* PROBLEM TO SOLVE:
Render the listing from the line with "Go back to previous day arrow" to the line with "Screen dimensions: 621x466 click(x=530, y=76)" as a Markdown table with the columns No. and Text, one numbered row per line. Skip blank lines and leave out the pictures.

** Start of RECORDS FOR THE TASK **

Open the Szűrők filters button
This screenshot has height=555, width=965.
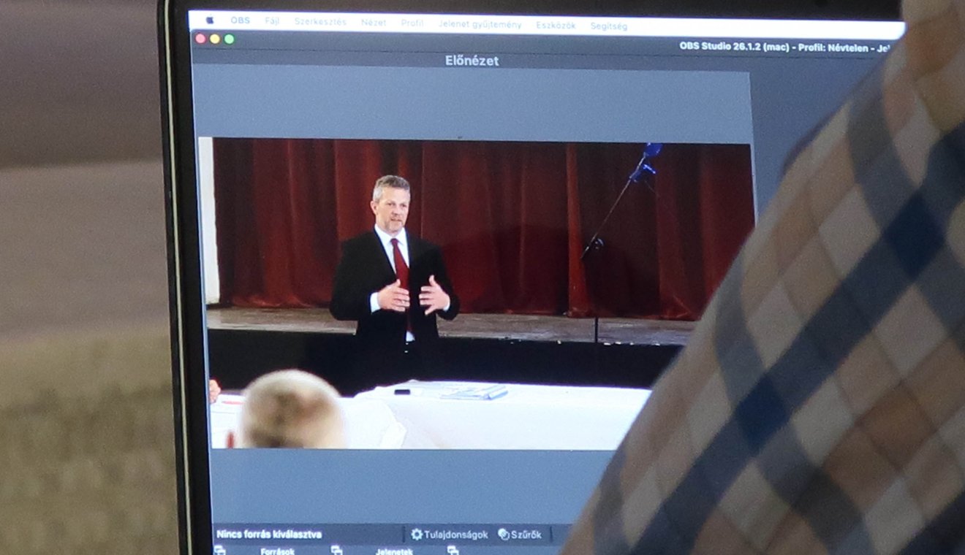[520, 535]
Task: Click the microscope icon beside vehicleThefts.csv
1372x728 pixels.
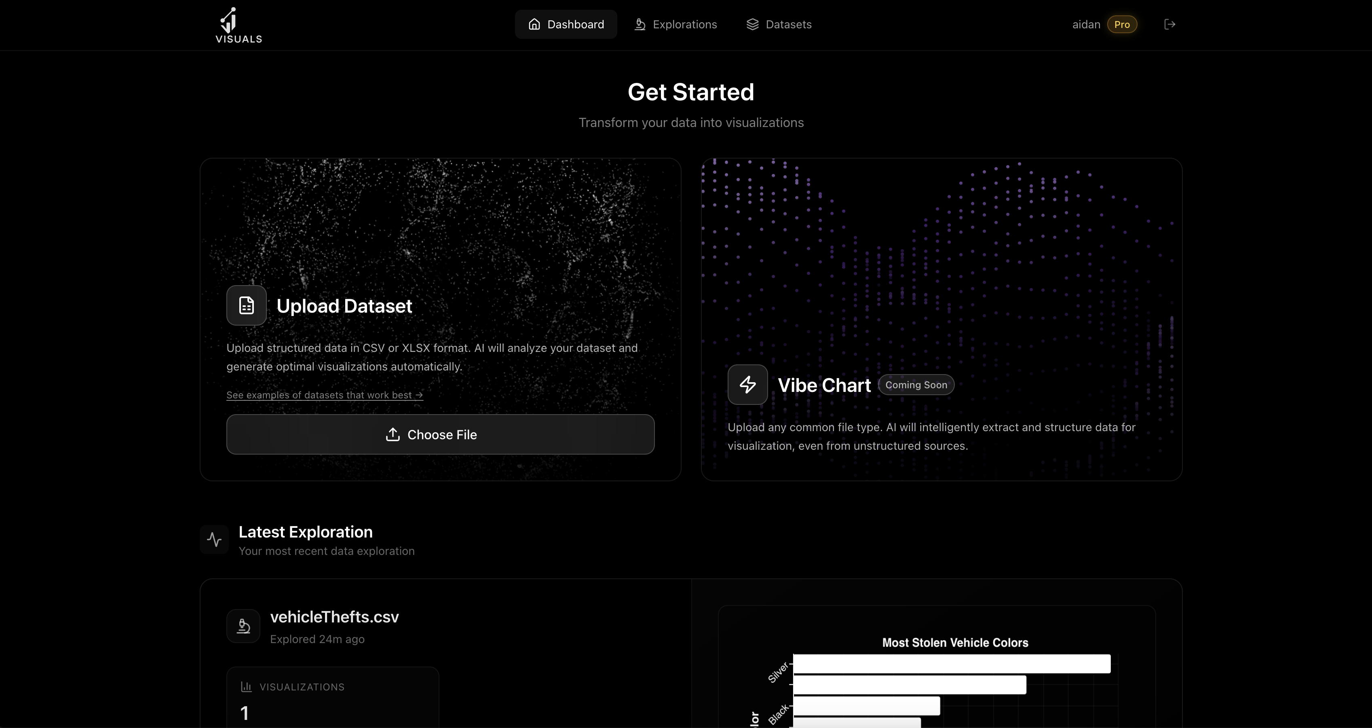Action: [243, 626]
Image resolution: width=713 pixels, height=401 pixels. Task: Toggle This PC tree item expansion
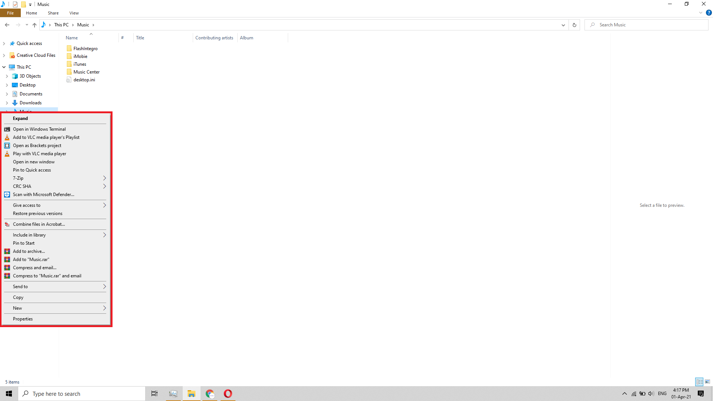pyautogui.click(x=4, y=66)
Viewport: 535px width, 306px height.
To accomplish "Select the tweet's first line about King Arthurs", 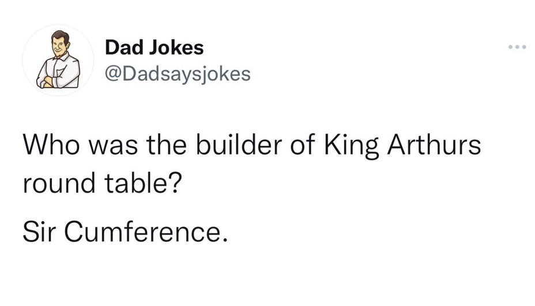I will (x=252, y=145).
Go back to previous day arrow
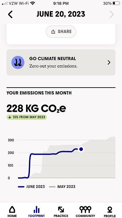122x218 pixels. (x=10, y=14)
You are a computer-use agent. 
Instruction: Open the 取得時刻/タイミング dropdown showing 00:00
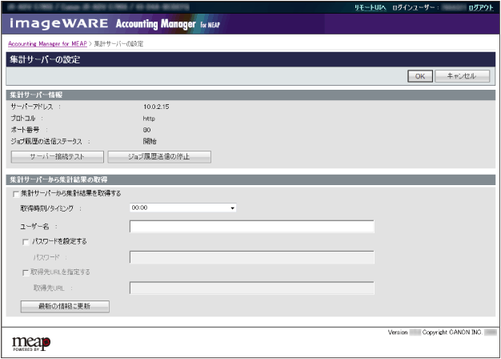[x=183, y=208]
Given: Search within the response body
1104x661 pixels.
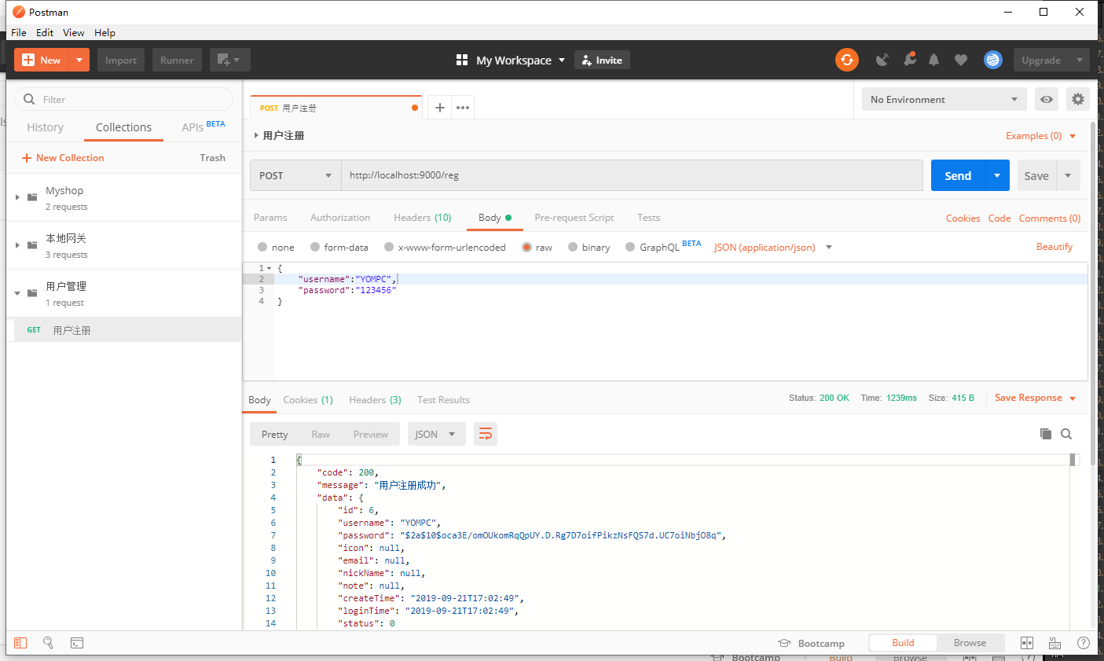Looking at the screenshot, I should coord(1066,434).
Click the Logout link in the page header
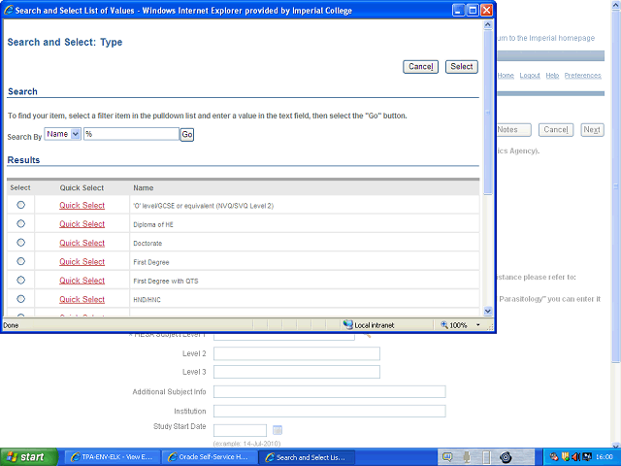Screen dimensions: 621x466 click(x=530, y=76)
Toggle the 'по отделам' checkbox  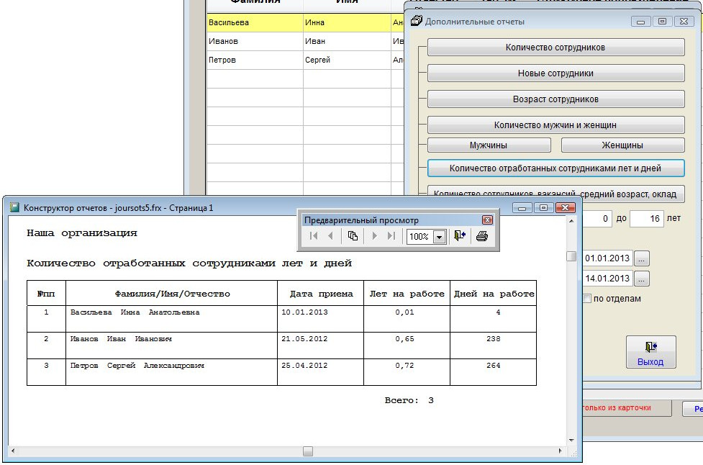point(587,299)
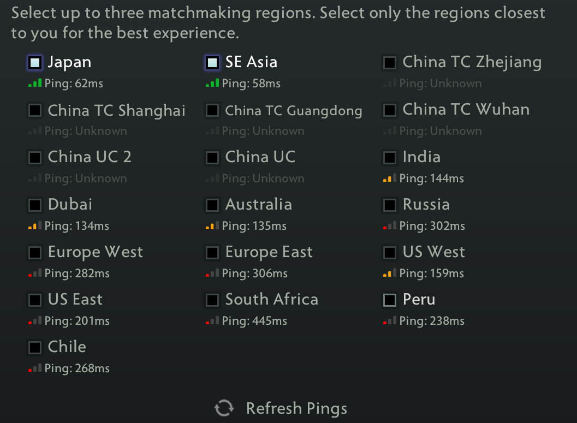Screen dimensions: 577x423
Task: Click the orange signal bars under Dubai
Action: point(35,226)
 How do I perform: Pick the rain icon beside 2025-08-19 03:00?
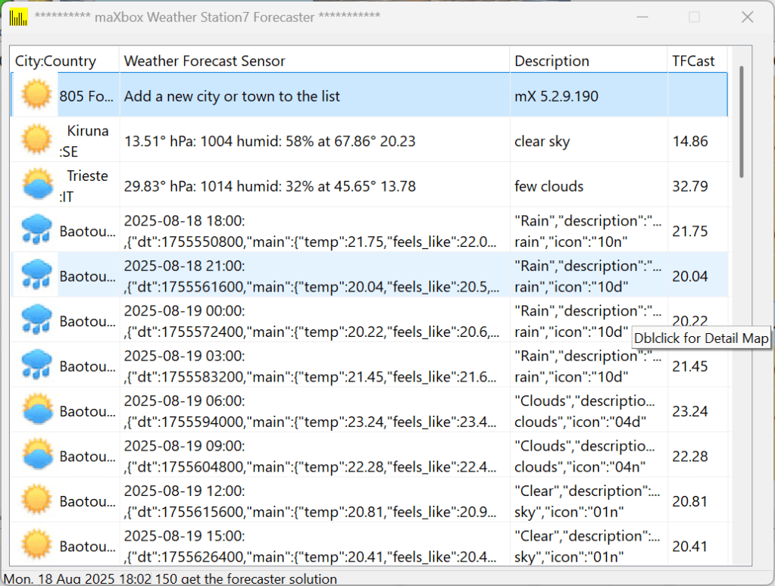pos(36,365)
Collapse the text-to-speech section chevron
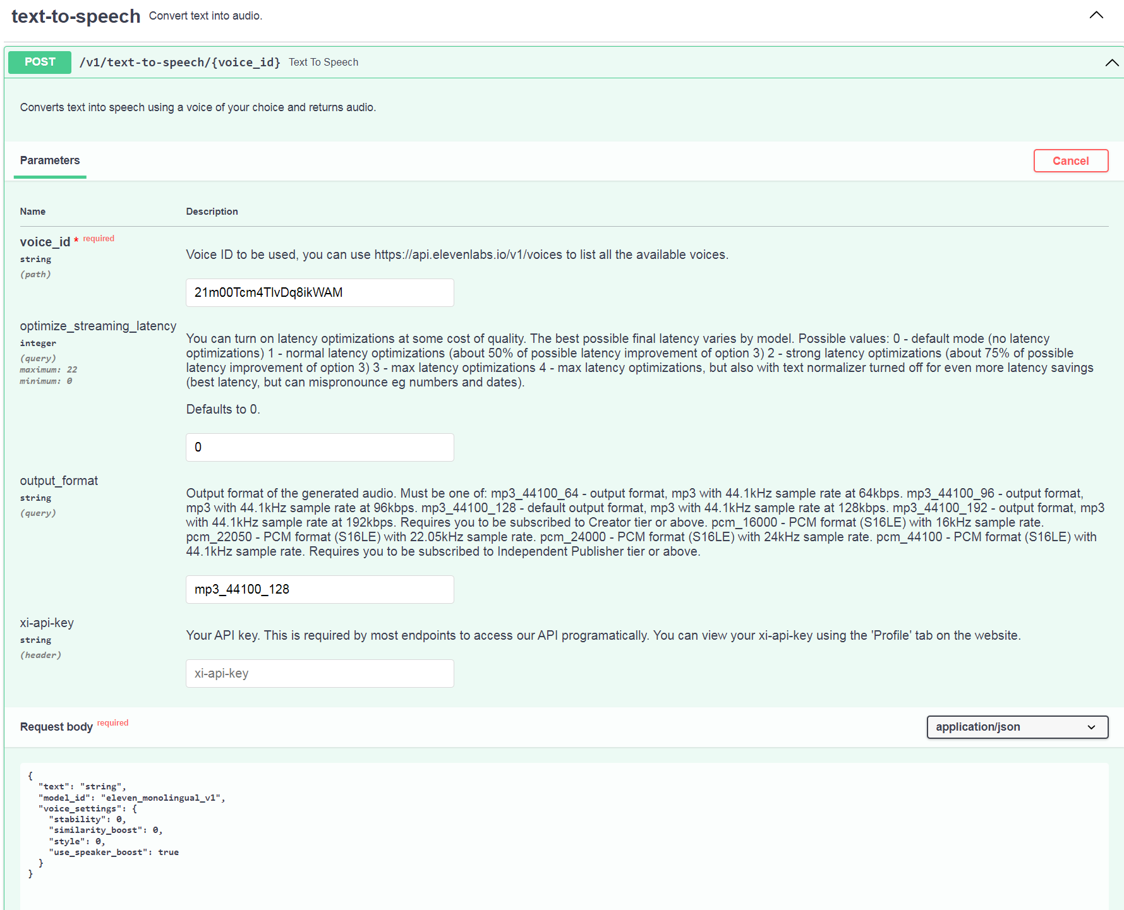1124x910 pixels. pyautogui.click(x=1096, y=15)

** End of RECORDS FOR THE TASK **

* COMPLETE OUTPUT:
| No. | Text |
|---|---|
| 1 | Go back to previous day arrow |
| 2 | 122x218 pixels. (x=10, y=14) |
| 3 | You are a computer-use agent.  |
| 4 | Instruction: Open the 取得時刻/タイミング dropdown showing 00:00 |
| 5 | [x=183, y=208] |
| 6 | Given: Search within the response body |
| 7 | 1104x661 pixels. |
| 8 | Looking at the screenshot, I should coord(1066,434). |
| 9 | Click the Logout link in the page header |
| 10 | Screen dimensions: 621x466 click(x=530, y=76) |